Treat that as a compliment or admonishment by preference, because both kind of apply. Sure, it’s good to have a band willing to exert themselves by this amount, but it’s impressive in scale rather than technique or content. There’s a reason why the actual band within Falling In Reverse are treated with disregard at best—the spotlight isn’t for them. They’ll supply the breakdowns and the thick metalcore monochrome, and leave Radke to swallow the lion’s share of attention for himself. It’s why Falling In Reverse albums are never as impactful as they strive to be. They aim for it, but they’re always designed in such a way that there’s never enough gas to get them there. Especially now when good chunks of instrumental are hip-hop production (and pretty bog-standard versions of it, to be truthful), it’s entirely ephemeral. All My Life, for the country-rock cash-grab that it is, is probably the best song on attempt alone, and even that’s only through placating Jelly Roll as the mainstream’s Kid Rock.

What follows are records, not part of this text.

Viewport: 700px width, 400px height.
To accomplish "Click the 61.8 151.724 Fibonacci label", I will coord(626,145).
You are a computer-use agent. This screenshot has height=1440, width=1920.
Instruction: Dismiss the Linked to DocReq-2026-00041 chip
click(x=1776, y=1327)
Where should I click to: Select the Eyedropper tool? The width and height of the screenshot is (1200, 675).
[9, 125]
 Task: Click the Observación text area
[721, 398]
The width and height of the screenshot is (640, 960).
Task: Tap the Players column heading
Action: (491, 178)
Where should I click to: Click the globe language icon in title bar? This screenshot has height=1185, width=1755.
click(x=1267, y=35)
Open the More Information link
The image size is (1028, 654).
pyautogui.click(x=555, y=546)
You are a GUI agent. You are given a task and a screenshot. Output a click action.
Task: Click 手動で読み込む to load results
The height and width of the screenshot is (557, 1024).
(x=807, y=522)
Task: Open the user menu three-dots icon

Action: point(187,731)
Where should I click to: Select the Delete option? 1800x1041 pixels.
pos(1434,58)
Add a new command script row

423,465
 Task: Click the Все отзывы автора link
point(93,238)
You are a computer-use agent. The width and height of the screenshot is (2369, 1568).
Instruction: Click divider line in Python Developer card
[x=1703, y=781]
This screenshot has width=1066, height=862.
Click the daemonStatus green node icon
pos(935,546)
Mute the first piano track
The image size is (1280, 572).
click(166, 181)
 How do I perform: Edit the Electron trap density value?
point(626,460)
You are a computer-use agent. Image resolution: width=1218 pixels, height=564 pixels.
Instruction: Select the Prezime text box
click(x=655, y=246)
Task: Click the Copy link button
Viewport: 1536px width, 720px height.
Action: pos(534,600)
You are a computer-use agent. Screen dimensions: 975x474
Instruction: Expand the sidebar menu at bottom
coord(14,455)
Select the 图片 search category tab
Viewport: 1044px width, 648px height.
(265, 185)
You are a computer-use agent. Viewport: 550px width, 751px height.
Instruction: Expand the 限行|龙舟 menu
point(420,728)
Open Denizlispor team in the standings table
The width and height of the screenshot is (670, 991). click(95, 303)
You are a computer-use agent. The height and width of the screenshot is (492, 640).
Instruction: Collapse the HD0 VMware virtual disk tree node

But doesn’t that just say it all? The best that Falling In Reverse can aspire to on Popular Monster is copying another grifter also better known for an insufferable public persona well above any music. It should go without saying that that’s the aim, at the end of the day. The infamy is more than enough to sate Radke; it’s why he can afford to put out crap like this with no repercussions. For the audience he’s courting, quality is of no issue, and that more than suitable enough a reason to treat Popular Monster with total disdain. The surface-level alignment is all the matters, not the details laid out or the way in which they’re informed. Nope, Radke’s ‘controversial’ ‘personality’ is enough. Sounding agreeable for what it is doesn’t make up for the artless intent at the centre, designed to feed the ego and facilitate the delusions of the black hole named Ronnie Radke, and make the chuds who’ll buy into it feel seen. On that basis alone, this is worthless.

For haters of: women, gay people, trans people

Popular Monster’ by Falling In Reverse is out now on Epitaph Records.

Words by Luke Nuttall

15 thoughts

  1. Jesus fucking christ could you be more of a hate filled asshole? Have you ever once tried to research any of this, or you just hear something and stick with it as your opinion. This was a disgusting smear piece against Ronnie, not an album review. What a disgusting excuse for a “journalist”. You’re 100x a bigger piece of shit than Ronnie is

  2. This is literally such terrible journalism. To brand people who like this music as hating gay peoples and women is absurd. Small minded & idiotic reviewer. Next.

  3. I’ve never read a review that made me want to listen to an album more than the fact that this journalist hates it.

  4. The album is actually pretty solid. A few songs had some corny lines. But overall it’s a quick fun listen. Also the author of the review should be fired, just overall a lazy piece that was way longer than needed and just slanted as hell.

  5. Hey guys, I think the author of the article doesn’t like Ronnie Radke/Falling in Reverse, but I could be wrong here.

  6. I happen to love Falling in Reverse and I also believe that Ronnie is brilliant in his music and how he puts it all together and you get like three different kinds of music and one and he mixes it and it flows great. You try to do it! Don’t be a hater just because he’s a brilliant musician who can make a great video and make great music and do great things in life and turn his life around after a bad start. Yeah I agree with everyone else this journalist is a joke.

  7. Maybe the review was written to provoke people?? Obviously, this dude sounds like a douche in real life if this is what he thinks. God, it would be terrible to hang out talking about anything with him.

  8. I’m a trans person and award winning writer and trans educator and activist. I actually like several songs on the album, particularly the ones that talk about depression. However, I recognize that the singer is a piece of trash, similar to how someone can enjoy the world of Harry Potter but acknowledge that JK Queen TERF Rowling is also a piece of trash.